TRF4 mantém condenação de dois ex-funcionários da GFD Investimentos pelo crime de lavagem de dinheiro

    Por unanimidade, a 8ª Turma do Tribunal Regional Federal da 4ª Região (TRF4) negou ontem (23/9) provimento ao recurso de apelação criminal interposto pelos ex-funcionários da empresa GFD Investimentos Carlos Alberto Pereira da Costa e João Procópio Junqueira Pacheco de Almeida Prado, ambos condenados no âmbito da Operação Lava Jato pelo crime de lavagem de dinheiro em um processo que apurou a compra de um imóvel no município de Lauro de Freitas (BA) com recursos ilícitos e dissimulação do real proprietário.

    Nesse mesmo julgamento, a 8ª Turma também negou provimento a um recurso no qual o empreiteiro Ricardo Ribeiro Pessoa, do Grupo UTC, questionava a determinação de depósito de R$ 2,6 milhões como condição para levantar o confisco sobre o imóvel alvo da ação penal.

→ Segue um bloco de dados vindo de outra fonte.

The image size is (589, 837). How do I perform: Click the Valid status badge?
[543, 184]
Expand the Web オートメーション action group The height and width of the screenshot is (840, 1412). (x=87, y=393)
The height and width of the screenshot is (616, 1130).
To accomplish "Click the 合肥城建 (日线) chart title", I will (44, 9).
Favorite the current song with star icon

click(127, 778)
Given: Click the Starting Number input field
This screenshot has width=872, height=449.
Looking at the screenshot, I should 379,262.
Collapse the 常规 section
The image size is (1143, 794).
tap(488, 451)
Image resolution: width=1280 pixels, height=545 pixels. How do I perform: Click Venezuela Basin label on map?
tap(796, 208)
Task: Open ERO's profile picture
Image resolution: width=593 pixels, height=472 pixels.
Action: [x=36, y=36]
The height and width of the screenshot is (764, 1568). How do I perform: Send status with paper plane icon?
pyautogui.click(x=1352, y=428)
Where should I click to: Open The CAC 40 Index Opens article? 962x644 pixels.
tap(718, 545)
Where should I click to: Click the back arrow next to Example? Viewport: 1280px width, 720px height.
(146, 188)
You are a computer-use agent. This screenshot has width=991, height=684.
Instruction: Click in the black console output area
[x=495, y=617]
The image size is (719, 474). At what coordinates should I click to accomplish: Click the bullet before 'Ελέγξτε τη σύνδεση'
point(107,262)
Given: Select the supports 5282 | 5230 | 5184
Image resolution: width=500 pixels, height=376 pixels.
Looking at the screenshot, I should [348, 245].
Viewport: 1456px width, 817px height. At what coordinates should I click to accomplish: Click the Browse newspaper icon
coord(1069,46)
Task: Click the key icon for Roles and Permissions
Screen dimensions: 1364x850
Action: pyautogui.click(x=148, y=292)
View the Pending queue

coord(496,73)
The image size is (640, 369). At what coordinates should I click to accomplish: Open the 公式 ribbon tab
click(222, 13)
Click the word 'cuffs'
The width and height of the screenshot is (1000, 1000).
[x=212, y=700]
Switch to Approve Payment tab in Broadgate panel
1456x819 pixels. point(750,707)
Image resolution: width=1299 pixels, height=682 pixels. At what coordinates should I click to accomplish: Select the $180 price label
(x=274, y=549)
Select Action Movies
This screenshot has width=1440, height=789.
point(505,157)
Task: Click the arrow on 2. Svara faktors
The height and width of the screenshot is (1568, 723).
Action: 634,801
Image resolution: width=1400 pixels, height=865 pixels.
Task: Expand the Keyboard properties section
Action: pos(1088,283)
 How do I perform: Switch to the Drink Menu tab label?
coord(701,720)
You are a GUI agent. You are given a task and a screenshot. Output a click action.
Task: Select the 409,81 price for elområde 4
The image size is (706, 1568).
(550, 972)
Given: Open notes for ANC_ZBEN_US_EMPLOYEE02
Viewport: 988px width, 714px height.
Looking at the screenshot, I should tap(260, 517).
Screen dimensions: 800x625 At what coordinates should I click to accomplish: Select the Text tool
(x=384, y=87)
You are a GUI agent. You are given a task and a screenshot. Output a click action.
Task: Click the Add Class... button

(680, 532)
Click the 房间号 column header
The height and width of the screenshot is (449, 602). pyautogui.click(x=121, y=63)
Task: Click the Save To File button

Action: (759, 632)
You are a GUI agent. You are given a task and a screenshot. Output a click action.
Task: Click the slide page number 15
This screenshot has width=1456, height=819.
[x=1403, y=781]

    Por fim, o colegiado deu parcial provimento a um recurso do Ministério Público Federal (MPF) para que o confisco recaia sobre 50% do valor do empreendimento, aumentando assim a exigência do depósito para o montante de R$ 3,5 milhões.

     

    Recursos

    Costa foi condenado em primeira instância a três anos de reclusão, mas como fechou acordo de delação premiada com o MPF, teve a pena substituída para cinco anos em regime aberto e cumprimento de medidas restritivas de direito, como prestação de serviços comunitários e pagamento de multa.

    Já Almeida Prado foi condenado a cumprir dois anos e seis meses de reclusão.

    No recurso de apelação, ambos questionavam a existência da autoria e da materialidade delitiva e postulavam a redução do período de cumprimento de pena.

    Para o relator dos recursos, desembargador federal João Pedro Gebran Neto, há elementos probatórios suficientes que demonstram que Costa e Almeida Prado, na condição de representantes da GFD, participaram da aquisição do terreno em Lauro de Freitas em sociedade com a UTC, onde posteriormente foi construído o empreendimento imobiliário Dual Medical & Business.

    “Igualmente demonstrada a autoria e dolo dos funcionários da GFD. Conforme fundamentado, eles tinham ciência de que os valores investidos pela GFD provinham dos negócios escusos de Alberto Youssef e que a aquisição de imóveis pela empresa, que não tinha qualquer relação aparente e documental com o doleiro, constituía uma maneira de ocultar a origem desses recursos bem como a sua propriedade. Dessa forma, respondem pelo delito de lavagem em relação a cada negócio que tenham efetivamente participado”, afirmou Gebran.

    Em seu voto, o magistrado ressaltou que não houve desproporcionalidade do juízo de primeiro grau na fixação do cumprimento de pena no patamar máximo e frisou que as penas devem ser cumpridas conforme foram estabelecidas no acordo de colaboração.

     

    Confisco do imóvel

    A defesa de Ricardo Pessoa, que foi inocentado no julgamento em primeira instância dessa ação penal, sustentava a impossibilidade da imposição de medida de confisco a réu absolvido.

    No entanto, o entendimento de Gebran foi de que, “ao contrário do que sustenta a defesa, não se está a impor gravame para réu absolvido. O confisco está a recair sobre o patrimônio da GFD e não sobre o da UTC ou de Ricardo Pessoa. Não pode o réu impedir a ocorrência de efeito automático da condenação sobre o patrimônio alheio”.

    Segundo o desembargador, “não se pode olvidar que a empresa do réu constituiu sociedade com empresa por meio da qual se praticavam ilícitos e o imóvel em questão fora constituído, ao menos em parte, por patrimônio criminoso. O depósito da quantia para levantamento do confisco sobre o imóvel é uma faculdade conferida a Ricardo Pessoa. Eventual ausência de depósito para o levantamento da constrição acarretará a alienação judicial da totalidade do bem a fim de que seja garantido o valor perdido destinado à União”.

    Ainda em relação a compra do imóvel, o relator observou que “a prova dos autos é robusta a demonstrar que a UTC e a GFD constituíram sociedade para compra de terreno e também para a construção do empreendimento. Prova disto é que além do terreno, a GFD pagou outras despesas, como a metade de valores referentes a consultoria e honorários. Também demonstrado que a GFD seguiu realizando transferências à UTC mesmo após a quitação do terreno. Assim, a constrição deverá recair sobre a quantia comprovadamente repassada pela GFD à UTC para a concretização do empreendimento”.

     

     

    Fonte: Assessoria de Comunicação Social do TRF4.